| GEËXTRAHEERDE TEKST |
■ ■ ■ ■ ■
In deze zaak heeft de rechtbank Den Haag uitspraak gedaan over het verzoek van verzoekster om vergoeding van haar proceskosten. Verzoekster, die in beroep is gegaan tegen het niet tijdig beslissen van de minister van Asiel en Migratie op haar aanvraag tot het verlenen van een machtiging tot voorlopig verblijf, heeft de rechtbank verzocht om de minister te veroordelen in de proceskosten. De minister heeft op 27 mei 2024 alsnog een beslissing genomen op de aanvraag van verzoekster, waarna zij het beroep tegen het niet tijdig nemen van een besluit heeft ingetrokken.
De rechtbank heeft geoordeeld dat het beroep van verzoekster van licht gewicht is, aangezien het enkel gaat om de vraag of de beslistermijn is overschreden. De rechtbank heeft besloten dat de minister het door verzoekster betaalde griffierecht van € 187,- moet vergoeden en heeft de minister veroordeeld in de proceskosten van verzoekster tot een bedrag van € 437,50. De kosten zijn vastgesteld op basis van het Besluit proceskosten bestuursrecht voor de door een derde beroepsmatig verleende rechtsbijstand.
De uitspraak is gedaan door mr. G.P. Loman, rechter, in aanwezigheid van D.D. Bijlhout, griffier. De uitspraak is openbaar uitgesproken op 19 augustus 2024. De rechtbank heeft geen zitting gehouden, omdat dit in deze zaak niet nodig werd geacht. Verzoekster heeft de mogelijkheid om een verzetschrift in te dienen als zij het niet eens is met de uitspraak.
■ ■ ■ ■ ■
| TE DOEN |
1. Vertaal deze zin uit de geëxtraheerde tekst naar het Engels: "De uitspraak is openbaar uitgesproken op 19 augustus 2024."
2. Vervang in de geëxtraheerde tekst "aanvraag" door "verzoek" en schrijf het fragment opnieuw uit: begin bij de woorden "In deze zaak heeft" en stop na "besluit heeft ingetrokken.".
Baseer je uitsluitend op de geëxtraheerde tekst.

| GETOOND MATERIAAL |
■ ■ ■ ■ ■
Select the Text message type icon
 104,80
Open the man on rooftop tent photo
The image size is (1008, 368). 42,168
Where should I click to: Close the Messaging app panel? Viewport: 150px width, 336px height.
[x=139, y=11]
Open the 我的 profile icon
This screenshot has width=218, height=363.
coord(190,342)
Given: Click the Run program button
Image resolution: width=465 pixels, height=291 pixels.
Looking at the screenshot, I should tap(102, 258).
■ ■ ■ ■ ■
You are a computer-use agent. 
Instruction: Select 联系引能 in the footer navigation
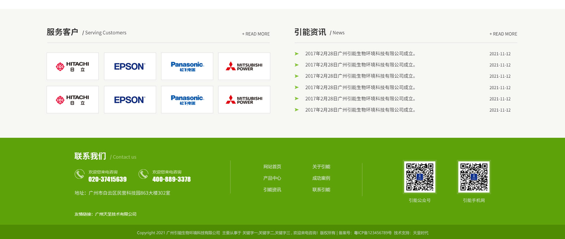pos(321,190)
■ ■ ■ ■ ■
| GENUMMERDE ANTWOORDEN |
1. The decision was pronounced publicly on August 19, 2024.

2.
In deze zaak heeft de rechtbank Den Haag uitspraak gedaan over het verzoek van verzoekster om vergoeding van haar proceskosten. Verzoekster, die in beroep is gegaan tegen het niet tijdig beslissen van de minister van Asiel en Migratie op haar verzoek tot het verlenen van een machtiging tot voorlopig verblijf, heeft de rechtbank verzocht om de minister te veroordelen in de proceskosten. De minister heeft op 27 mei 2024 alsnog een beslissing genomen op de verzoek van verzoekster, waarna zij het beroep tegen het niet tijdig nemen van een besluit heeft ingetrokken.